[Saved entries]

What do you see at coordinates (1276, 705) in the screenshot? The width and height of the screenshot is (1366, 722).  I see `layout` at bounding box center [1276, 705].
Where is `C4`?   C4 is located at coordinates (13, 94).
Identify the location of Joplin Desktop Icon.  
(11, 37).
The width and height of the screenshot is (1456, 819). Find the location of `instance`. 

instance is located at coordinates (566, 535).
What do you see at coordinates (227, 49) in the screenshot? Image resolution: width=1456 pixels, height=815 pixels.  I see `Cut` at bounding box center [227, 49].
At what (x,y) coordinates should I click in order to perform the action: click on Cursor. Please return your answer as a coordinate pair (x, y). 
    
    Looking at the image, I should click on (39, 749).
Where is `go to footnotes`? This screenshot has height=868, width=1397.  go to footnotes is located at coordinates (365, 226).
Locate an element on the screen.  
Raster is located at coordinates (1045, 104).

## Your objective
Copy the rows word for word, starting with the line that contains "coordinates (13, 94)." and stopping after the line that contains "instance is located".

## Task response
Where is `C4`?   C4 is located at coordinates (13, 94).
Identify the location of Joplin Desktop Icon.  
(11, 37).
The width and height of the screenshot is (1456, 819). Find the location of `instance`. 

instance is located at coordinates (566, 535).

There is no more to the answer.